I know you meant well. But take a closer look at what you wrote.

"Too bad your GED is on a back burner as you read your nook." This is probably what she/he took offense to because it implies that you think she/he should have been doing something to earn her GED rather than reading her nook.

Something such as, "I know how much you want your GED and know that you are now working towards that goal just like you are doing with your weight loss. You deserve to receive a well earned GED." would be a suggestion.
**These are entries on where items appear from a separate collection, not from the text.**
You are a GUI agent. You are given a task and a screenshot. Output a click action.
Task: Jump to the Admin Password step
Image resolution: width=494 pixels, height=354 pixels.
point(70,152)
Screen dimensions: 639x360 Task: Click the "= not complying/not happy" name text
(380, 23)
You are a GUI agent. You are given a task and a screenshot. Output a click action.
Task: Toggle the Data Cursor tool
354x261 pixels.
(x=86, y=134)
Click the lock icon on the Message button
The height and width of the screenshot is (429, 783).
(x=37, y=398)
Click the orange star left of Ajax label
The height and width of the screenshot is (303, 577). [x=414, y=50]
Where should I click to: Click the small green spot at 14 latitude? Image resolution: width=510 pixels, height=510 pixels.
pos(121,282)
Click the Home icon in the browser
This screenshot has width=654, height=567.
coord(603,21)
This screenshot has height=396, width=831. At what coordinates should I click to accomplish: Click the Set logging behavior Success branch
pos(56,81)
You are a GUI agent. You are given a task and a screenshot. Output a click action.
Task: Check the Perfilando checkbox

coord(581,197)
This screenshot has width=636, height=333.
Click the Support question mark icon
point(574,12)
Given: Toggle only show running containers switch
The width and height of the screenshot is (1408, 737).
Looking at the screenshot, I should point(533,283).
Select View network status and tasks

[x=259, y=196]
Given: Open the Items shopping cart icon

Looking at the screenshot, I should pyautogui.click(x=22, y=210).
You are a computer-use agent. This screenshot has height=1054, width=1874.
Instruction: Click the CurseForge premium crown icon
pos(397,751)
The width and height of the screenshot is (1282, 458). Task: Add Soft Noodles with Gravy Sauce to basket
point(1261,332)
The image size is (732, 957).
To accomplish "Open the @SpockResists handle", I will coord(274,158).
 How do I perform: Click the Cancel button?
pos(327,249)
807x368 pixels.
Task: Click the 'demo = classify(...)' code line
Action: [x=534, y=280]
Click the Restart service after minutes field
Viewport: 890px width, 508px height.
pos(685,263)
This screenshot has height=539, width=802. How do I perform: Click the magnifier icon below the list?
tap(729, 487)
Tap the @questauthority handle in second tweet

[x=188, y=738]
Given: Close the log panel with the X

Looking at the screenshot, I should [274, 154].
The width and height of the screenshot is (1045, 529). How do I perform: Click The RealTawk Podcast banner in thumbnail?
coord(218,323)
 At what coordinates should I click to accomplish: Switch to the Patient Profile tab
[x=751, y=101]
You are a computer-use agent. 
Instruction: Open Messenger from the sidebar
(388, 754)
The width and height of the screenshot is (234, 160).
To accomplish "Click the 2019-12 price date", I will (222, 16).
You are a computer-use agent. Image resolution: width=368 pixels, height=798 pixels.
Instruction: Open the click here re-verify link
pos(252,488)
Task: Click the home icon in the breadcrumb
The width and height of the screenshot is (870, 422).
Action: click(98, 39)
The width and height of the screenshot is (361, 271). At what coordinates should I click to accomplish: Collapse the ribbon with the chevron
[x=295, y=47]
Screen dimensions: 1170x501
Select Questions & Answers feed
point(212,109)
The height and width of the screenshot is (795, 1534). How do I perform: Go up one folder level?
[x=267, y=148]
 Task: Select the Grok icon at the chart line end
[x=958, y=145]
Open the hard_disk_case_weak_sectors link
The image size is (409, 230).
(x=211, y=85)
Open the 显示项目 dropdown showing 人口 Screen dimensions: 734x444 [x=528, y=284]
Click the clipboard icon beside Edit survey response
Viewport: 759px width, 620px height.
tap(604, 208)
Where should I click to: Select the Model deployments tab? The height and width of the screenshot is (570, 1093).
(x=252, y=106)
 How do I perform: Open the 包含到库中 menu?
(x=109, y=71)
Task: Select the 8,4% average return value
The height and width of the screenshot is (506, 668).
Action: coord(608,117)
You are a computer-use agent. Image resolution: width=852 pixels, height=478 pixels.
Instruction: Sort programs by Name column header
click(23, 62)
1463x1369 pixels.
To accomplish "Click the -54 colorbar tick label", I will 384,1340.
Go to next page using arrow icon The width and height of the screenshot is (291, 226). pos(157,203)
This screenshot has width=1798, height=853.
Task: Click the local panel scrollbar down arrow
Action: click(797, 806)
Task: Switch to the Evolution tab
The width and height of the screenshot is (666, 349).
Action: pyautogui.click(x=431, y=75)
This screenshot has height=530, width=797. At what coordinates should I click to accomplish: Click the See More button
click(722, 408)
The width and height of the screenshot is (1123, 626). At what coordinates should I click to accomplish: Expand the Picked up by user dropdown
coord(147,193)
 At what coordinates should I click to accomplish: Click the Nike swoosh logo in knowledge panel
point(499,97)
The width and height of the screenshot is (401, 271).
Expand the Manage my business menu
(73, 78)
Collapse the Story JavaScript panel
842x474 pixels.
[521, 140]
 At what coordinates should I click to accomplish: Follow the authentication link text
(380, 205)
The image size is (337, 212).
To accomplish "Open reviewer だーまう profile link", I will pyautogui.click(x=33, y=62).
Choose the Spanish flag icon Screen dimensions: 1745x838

Like that blogger you were writing about that was always saying how they were going to get their GED, sounded like a broken record. I been there too.

I have a local lady friend whom when I phone, will tell me the same thing over and over again. Like yesterday, she said that they were selling her late husband's car to so and so and they are going to fix it up for his 75-year old day, blah, blah, blah. She told me the same thing all over again today. Regardless of the fact that I know as she told me yesterday.

Or she will turn it into a one-way conversation. Me, I just listen and chalk it up to the fact that she is: 70, (much older than me), is in poor health which contributes to poor communication skills. That's the bottom line.

And so, to keep my sanity, I don't call her except when it's necessary. And then when I do, I have to say, "Listen the reason I called you is because ......." and then tell her I have to go and then say good-bye. And even then, just to say that, it's really hard to get my 2 cents in! LOL!

That's my out.

I really would like to have some private time, one on one with her to just tell her why I don't call much. But the opportunity hasn't presented itself yet. But that is in God's hands.

And like my daughter once said when dealing with her in-laws. It's easier when visiting the in-laws because if things get too hairy, then I always have an out, she and her hubby can leave and both are fine with that. But if the in-laws are at her house she doesn't have an out and so she sets boundaries, like a time limit on their visit or let them know that they have other plans at a certain time so therefore they will need to leave before then.

I guess what I am saying is, that you have an out. It's just up to you to decide what it should be; and it doesn't necessarily mean that you have to "unfriend" them.

I hope you take this with the intent of my heart for you.

It's just a different perspective and I hope that it helps. Because I been there many times.

It's just too bad, he/she didn't send you a personal spark mail instead.